▸ **Activity**: Give back the material word for word, every line included.
%%
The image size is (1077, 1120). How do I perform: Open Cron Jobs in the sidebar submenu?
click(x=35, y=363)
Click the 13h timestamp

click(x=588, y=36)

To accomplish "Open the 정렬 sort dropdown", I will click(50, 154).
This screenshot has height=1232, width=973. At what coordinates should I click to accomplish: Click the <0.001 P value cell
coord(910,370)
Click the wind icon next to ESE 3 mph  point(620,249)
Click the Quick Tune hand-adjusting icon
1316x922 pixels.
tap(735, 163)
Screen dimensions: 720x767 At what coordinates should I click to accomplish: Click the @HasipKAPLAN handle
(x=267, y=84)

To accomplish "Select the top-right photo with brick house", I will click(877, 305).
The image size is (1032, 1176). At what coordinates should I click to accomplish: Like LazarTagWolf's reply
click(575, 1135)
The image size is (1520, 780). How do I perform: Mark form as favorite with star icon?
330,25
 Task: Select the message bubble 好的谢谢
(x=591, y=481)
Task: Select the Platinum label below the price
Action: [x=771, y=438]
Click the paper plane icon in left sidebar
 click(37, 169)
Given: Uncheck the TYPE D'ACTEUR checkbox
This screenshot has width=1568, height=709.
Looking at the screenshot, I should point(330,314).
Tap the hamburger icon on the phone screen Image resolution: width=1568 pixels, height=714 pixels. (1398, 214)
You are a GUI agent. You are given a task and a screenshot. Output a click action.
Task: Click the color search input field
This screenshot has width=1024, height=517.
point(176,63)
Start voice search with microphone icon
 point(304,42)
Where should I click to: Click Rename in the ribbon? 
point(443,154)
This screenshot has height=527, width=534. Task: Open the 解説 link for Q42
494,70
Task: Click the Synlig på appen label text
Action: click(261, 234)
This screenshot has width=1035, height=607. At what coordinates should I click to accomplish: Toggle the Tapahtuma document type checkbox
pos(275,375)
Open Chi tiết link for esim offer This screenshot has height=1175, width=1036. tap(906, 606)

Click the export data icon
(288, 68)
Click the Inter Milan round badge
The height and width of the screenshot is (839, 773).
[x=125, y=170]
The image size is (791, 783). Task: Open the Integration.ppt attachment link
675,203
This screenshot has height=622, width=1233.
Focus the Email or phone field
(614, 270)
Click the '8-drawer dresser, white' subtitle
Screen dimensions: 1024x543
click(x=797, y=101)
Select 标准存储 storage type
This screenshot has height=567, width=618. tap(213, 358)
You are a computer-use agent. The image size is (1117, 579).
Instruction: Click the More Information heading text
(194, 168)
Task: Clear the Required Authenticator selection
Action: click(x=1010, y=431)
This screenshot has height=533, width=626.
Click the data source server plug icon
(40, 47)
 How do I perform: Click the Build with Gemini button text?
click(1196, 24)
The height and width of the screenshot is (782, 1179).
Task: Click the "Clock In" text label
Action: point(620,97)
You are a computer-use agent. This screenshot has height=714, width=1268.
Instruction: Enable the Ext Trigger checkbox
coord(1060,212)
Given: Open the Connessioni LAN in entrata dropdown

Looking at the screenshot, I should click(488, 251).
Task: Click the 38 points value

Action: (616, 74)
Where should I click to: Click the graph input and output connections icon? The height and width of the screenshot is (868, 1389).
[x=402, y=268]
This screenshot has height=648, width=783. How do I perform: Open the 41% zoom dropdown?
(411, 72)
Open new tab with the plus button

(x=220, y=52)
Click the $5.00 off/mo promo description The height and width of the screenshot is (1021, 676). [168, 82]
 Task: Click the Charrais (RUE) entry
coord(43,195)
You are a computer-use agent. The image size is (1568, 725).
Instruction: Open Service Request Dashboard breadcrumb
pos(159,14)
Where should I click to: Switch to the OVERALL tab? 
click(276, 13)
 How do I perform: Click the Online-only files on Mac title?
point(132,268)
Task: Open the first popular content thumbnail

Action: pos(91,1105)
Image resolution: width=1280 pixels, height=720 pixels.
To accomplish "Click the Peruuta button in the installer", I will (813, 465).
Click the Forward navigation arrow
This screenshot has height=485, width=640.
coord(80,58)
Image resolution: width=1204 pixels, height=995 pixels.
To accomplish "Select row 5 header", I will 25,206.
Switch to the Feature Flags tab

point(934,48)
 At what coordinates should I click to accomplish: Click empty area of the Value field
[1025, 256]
%%
▸ **Your solution**:
The image size is (1077, 1120). How do I perform: Open Cron Jobs in the sidebar submenu?
click(x=35, y=363)
Click the 13h timestamp

click(x=588, y=36)

To accomplish "Open the 정렬 sort dropdown", I will click(50, 154).
This screenshot has height=1232, width=973. At what coordinates should I click to accomplish: Click the <0.001 P value cell
coord(910,370)
Click the wind icon next to ESE 3 mph  point(620,249)
Click the Quick Tune hand-adjusting icon
1316x922 pixels.
tap(735, 163)
Screen dimensions: 720x767 At what coordinates should I click to accomplish: Click the @HasipKAPLAN handle
(x=267, y=84)

To accomplish "Select the top-right photo with brick house", I will click(877, 305).
The image size is (1032, 1176). At what coordinates should I click to accomplish: Like LazarTagWolf's reply
click(575, 1135)
The image size is (1520, 780). How do I perform: Mark form as favorite with star icon?
330,25
 Task: Select the message bubble 好的谢谢
(x=591, y=481)
Task: Select the Platinum label below the price
Action: [x=771, y=438]
Click the paper plane icon in left sidebar
 click(37, 169)
Given: Uncheck the TYPE D'ACTEUR checkbox
This screenshot has width=1568, height=709.
Looking at the screenshot, I should point(330,314).
Tap the hamburger icon on the phone screen Image resolution: width=1568 pixels, height=714 pixels. (1398, 214)
You are a GUI agent. You are given a task and a screenshot. Output a click action.
Task: Click the color search input field
This screenshot has width=1024, height=517.
point(176,63)
Start voice search with microphone icon
 point(304,42)
Where should I click to: Click Rename in the ribbon? 
point(443,154)
This screenshot has height=527, width=534. Task: Open the 解説 link for Q42
494,70
Task: Click the Synlig på appen label text
Action: click(261, 234)
This screenshot has width=1035, height=607. At what coordinates should I click to accomplish: Toggle the Tapahtuma document type checkbox
pos(275,375)
Open Chi tiết link for esim offer This screenshot has height=1175, width=1036. tap(906, 606)

Click the export data icon
(288, 68)
Click the Inter Milan round badge
The height and width of the screenshot is (839, 773).
[x=125, y=170]
The image size is (791, 783). Task: Open the Integration.ppt attachment link
675,203
This screenshot has height=622, width=1233.
Focus the Email or phone field
(614, 270)
Click the '8-drawer dresser, white' subtitle
Screen dimensions: 1024x543
click(x=797, y=101)
Select 标准存储 storage type
This screenshot has height=567, width=618. tap(213, 358)
You are a computer-use agent. The image size is (1117, 579).
Instruction: Click the More Information heading text
(194, 168)
Task: Clear the Required Authenticator selection
Action: click(x=1010, y=431)
This screenshot has height=533, width=626.
Click the data source server plug icon
(40, 47)
 How do I perform: Click the Build with Gemini button text?
click(1196, 24)
The height and width of the screenshot is (782, 1179).
Task: Click the "Clock In" text label
Action: point(620,97)
You are a computer-use agent. This screenshot has height=714, width=1268.
Instruction: Enable the Ext Trigger checkbox
coord(1060,212)
Given: Open the Connessioni LAN in entrata dropdown

Looking at the screenshot, I should click(488, 251).
Task: Click the 38 points value

Action: (616, 74)
Where should I click to: Click the graph input and output connections icon? The height and width of the screenshot is (868, 1389).
[x=402, y=268]
This screenshot has height=648, width=783. How do I perform: Open the 41% zoom dropdown?
(411, 72)
Open new tab with the plus button

(x=220, y=52)
Click the $5.00 off/mo promo description The height and width of the screenshot is (1021, 676). [168, 82]
 Task: Click the Charrais (RUE) entry
coord(43,195)
You are a computer-use agent. The image size is (1568, 725).
Instruction: Open Service Request Dashboard breadcrumb
pos(159,14)
Where should I click to: Switch to the OVERALL tab? 
click(276, 13)
 How do I perform: Click the Online-only files on Mac title?
point(132,268)
Task: Open the first popular content thumbnail

Action: pos(91,1105)
Image resolution: width=1280 pixels, height=720 pixels.
To accomplish "Click the Peruuta button in the installer", I will (813, 465).
Click the Forward navigation arrow
This screenshot has height=485, width=640.
coord(80,58)
Image resolution: width=1204 pixels, height=995 pixels.
To accomplish "Select row 5 header", I will 25,206.
Switch to the Feature Flags tab

point(934,48)
 At what coordinates should I click to accomplish: Click empty area of the Value field
[1025, 256]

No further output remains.